Marie: I never considered photography as a medium I could work with in a serious manner because I hadn’t studied it. In the Czech Republic the cultural scene is still very focused on academic achievement. If you never studied photography, you can’t possibly be good at it. I had my revelation when I saw Francesca Woodman’s exhibition at the Guggenheim Museum: I just stood there, speechless and overwhelmed. For the first time in my life I thought: Why did I never try photography? I decided to sign up for evening classes at the School of Visual Arts in Manhattan and started to take photographs. I was 27, 28 years old back then and I slowly started to get good feedback for my work. I never thought I would end up with photography, but it turned out to be the thing I love the most.
BB: Today, nine years later, you are known for your unique visual signature. How are you labelled in the US, as a Czech artist or as European?
Marie: For some reason, in the US the name “Czechoslovakia” still resonates a bit more than Czech Republic. And usually, the articles introduce me as a Czech artist, nationality always comes up. But I am almost never labelled as a European artist.
Thomas: I must say that as an art historian (or just as a person) I am still a bit disturbed when someone says, “This is a French artist / a black artist / a female artist / a trans artist” and puts them in a box based only on one aspect of their identity.
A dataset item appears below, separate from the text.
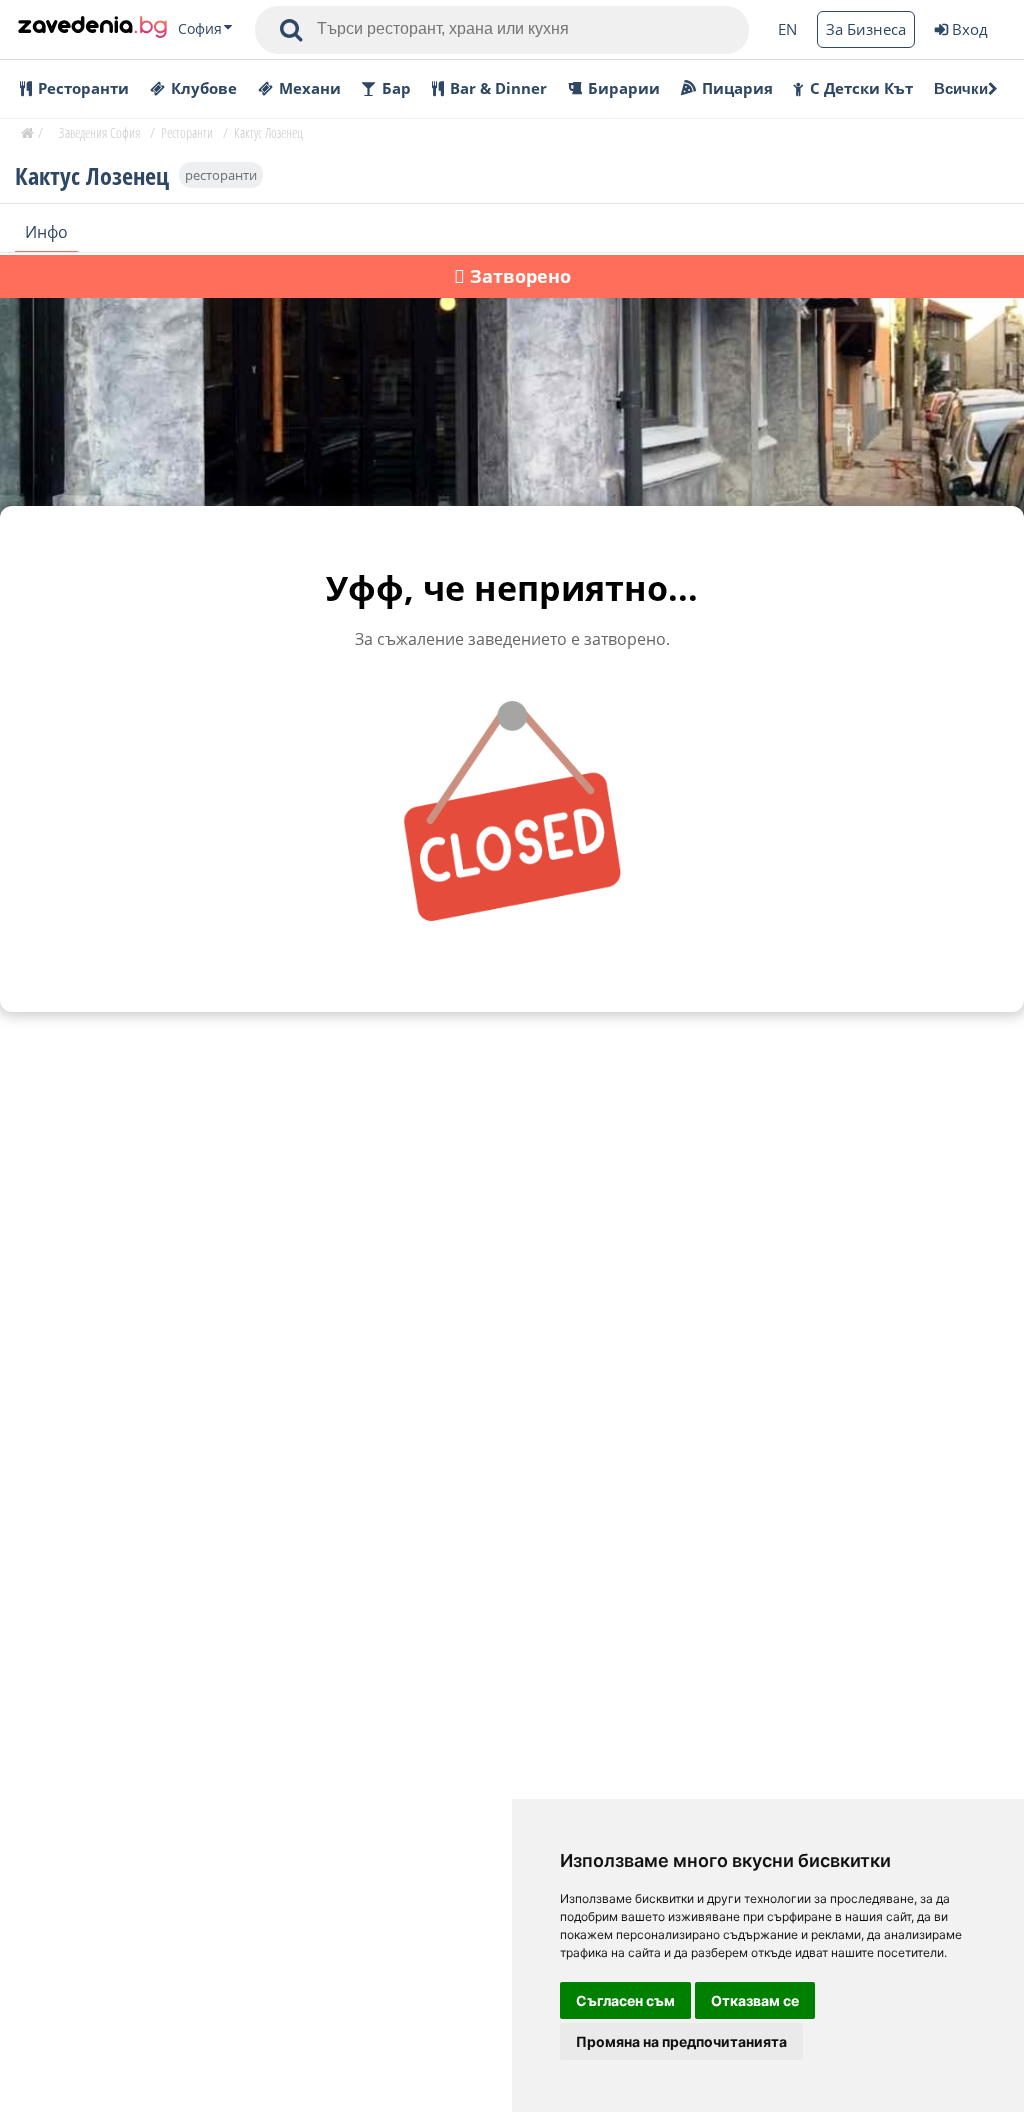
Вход (970, 29)
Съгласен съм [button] (625, 2000)
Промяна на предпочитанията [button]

This happens a lot with feminism as well. When Marie started doing her self-portrait series, she was suddenly seen as a “feminist artist”, probably because she is female. But her work isn’t predominantly about feminism. It’s about empowering women and people.
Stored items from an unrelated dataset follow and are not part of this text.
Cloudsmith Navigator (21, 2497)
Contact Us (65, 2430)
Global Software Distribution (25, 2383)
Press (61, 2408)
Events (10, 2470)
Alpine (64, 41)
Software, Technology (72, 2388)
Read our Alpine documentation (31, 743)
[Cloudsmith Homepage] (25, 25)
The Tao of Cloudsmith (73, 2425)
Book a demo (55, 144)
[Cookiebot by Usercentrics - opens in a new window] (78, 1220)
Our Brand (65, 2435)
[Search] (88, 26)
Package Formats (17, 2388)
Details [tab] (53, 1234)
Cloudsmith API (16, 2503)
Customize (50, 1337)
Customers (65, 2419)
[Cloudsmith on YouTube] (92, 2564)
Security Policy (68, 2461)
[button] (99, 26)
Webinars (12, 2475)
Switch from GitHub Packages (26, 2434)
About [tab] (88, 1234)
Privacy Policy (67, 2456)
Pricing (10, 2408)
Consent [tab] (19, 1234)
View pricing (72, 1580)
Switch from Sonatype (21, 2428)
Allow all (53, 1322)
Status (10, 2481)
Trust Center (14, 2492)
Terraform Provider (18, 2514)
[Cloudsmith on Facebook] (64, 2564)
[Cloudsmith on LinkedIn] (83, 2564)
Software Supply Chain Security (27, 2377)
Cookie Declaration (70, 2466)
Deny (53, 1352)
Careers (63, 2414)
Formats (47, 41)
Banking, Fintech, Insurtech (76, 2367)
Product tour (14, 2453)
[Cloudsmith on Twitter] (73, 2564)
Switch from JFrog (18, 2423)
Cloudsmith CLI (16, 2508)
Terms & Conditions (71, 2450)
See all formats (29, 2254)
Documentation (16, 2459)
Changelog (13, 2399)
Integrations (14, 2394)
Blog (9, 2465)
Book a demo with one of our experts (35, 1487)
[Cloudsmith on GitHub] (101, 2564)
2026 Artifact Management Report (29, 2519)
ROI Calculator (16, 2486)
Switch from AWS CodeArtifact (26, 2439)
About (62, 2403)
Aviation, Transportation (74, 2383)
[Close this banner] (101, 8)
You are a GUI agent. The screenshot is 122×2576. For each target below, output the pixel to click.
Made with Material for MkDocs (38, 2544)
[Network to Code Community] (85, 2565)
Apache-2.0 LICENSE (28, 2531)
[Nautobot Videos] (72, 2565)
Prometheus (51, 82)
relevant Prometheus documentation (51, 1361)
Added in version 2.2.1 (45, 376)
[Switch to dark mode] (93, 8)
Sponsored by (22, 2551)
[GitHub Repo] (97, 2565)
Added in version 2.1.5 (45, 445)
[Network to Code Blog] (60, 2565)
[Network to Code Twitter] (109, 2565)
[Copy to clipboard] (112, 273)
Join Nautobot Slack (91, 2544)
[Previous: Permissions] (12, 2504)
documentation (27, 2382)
Marie: I think all this labelling is interesting and worth thinking about a bit. I am Czech but my work is not only about being Czech. I am an immigrant, a female artist, which definitely shapes my work a lot but it is not just that. There are layers to all of it and labeling the work limits it's potential.
BB: You didn’t leave the US for eight years before visiting Europe again. How do you perceive the Czech art scene?
Marie: When I went back in 2018 and started to re-connect with the cultural scene in Prague, I was quite surprised by some things. The big difference between the art scenes in the Czech Republic and New York is that Czech artists are used to being paid properly as artists. This sounds obvious but coming from New York it’s really not. In the Czech Republic you have a governmental cultural structure that supports the scene with grants, networks, programs and the funding of the European Union.
BB: And in New York?
Marie: In New York things are more about exposure. You are "paid" by being in a magazine, in a show, in a collection – but not always in cash. In the Czech Republic you get the exposure and the money. Of course, the exposure is not as great as in New York, that’s why New York can ride on this kind of wave of subtle exploitation. But a lot of people I speak to in the Czech Republic are shocked that artists elsewhere sometimes don’t even get money for their expenses. There is a lot of pressure in the Czech art scene to keep it that way, which I totally support.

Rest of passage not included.